Countries that block fossil fuel projects as part of their green transition plans could face retaliatory legal action from investors, with potential claims totalling more than US$300bn, researchers have found. 

Following warnings from the International Energy Agency that an immediate halt to all new fossil fuel projects is required to reach net-zero carbon emissions by 2050, governments are increasingly putting an end to energy-related projects already underway, such as oil or gas pipelines and coal-fired power plants. 

However, this could result in huge liabilities to investors. A paper published by academics last week says foreign backers of such projects may be able to bring legal claims under international agreements, notably the North American Free Trade Agreement (Nafta) and the Energy Charter Treaty (ECT). 

The paper estimates that under such agreements, countries could be liable to pay out up to US$340bn in damages – greater than the total level of public climate finance pledged globally in 2020 – resulting in a “chilling effect” on climate action. 

Those funds “are needed for green energy transitions”, says Kyla Tienhaara, an assistant professor at the school of environmental studies at Queen’s University, Canada and an author of the report. 

“The international community cannot afford to have such a substantial amount of public finance diverted from essential mitigation and adaptation efforts to the pockets of fossil fuel investors,” she says. 

The paper gives several examples of legal action currently underway. Four pending cases are being brought under Nafta, a trade agreement between the US, Canada and Mexico in effect between 1994 and 2020. 
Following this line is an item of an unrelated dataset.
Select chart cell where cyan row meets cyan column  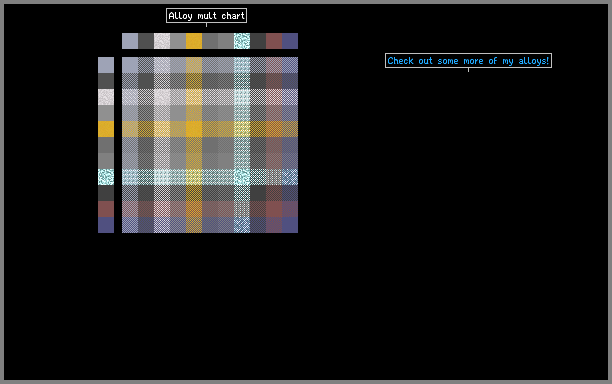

Two relate to the Canada-US Keystone XL oil pipeline, and are being brought against the US by TC Energy and the Alberta Petroleum Marketing Commission. Another is brought against the Canadian government by Lone Pine Resources following the introduction of restrictions on gas fracking. 

Several additional pending cases are brought under the ECT, an agreement in effect since 1998 that includes more than 80 countries as members and observers. 

These include a claim from Rockhopper over Italy’s introduction of restrictions on offshore oil and gas exploration, and two from Uniper and RWE seeking compensation for the Netherlands’ phase-out of coal power. 

The paper says the claims ultimately arise from the role of international treaties in protecting foreign investors from state action, which has historically been touted as a means of increasing investment from overseas. 


Claims worth billions 

The scale of the potential payouts identified by the paper are the result of tens of thousands of cases where upstream oil and gas projects could face cancellation, but where initial approvals – such as exploration permits – have already been granted. 

Claims are brought before an ad-hoc tribunal, which typically requires governments to pay compensation to the investor if their actions are deemed to have breached investment treaties. 

Increasingly, tribunals “use projections of an investment’s expected future income across its entire life cycle as the basis of compensation”, it explains. 

The paper says the five countries facing the greatest potential losses if such claims arise are Mozambique, Guyana, Venezuela, Russia and the UK, with an estimated combined exposure of up to US$103bn. For the UK alone, damages could total between US$3bn and US$14bn, it says. 

Whether countries could face claims from banks involved in providing financing for individual projects or to energy companies would generally depend on the terms of the treaty and nature of their investment, explains Rachel Thrasher, a researcher at Boston University’s Global Development Policy Center and co-author of the paper. 

To ascertain whether a foreign investor can make a claim, most treaties use an asset-based definition, Thrasher says. This can cover moveable and immoveable property, equity, contract claims and intellectual property. 

“Sometimes they include loans in the short list, but other times they don’t,” she tells GTR. “Some newer treaties have a footnote stating that ‘some forms of debt, such as bonds, debentures, and long-term notes, are more likely to have the characteristics of an investment, while other forms of debt are less likely to have such characteristics’.” 

If a foreign bank finances a pipeline that stalls due to government policy, they may be able to claim if the facility had the characteristics of an investment, providing that language was used in the relevant international treaty. 

The paper suggests that governments put an immediate halt to oil and gas exploration, which would limit the number of future projects that could later result in compensation claims. 

They should also consider terminating bilateral investment treaties, pointing out that South Africa did so without suffering a drop in foreign investment.  

Alternatively, states can remove relevant clauses from treaties – a step taken by the US in its recent trade agreement with Canada and Mexico, which replaced Nafta – or impose a ban on investor-state dispute claims arising from the fossil fuels industry. 

Otherwise, the paper warns that treaties “increase the power of the fossil fuel industry to resist the implementation of policy measures that are crucial for the global green energy transition”.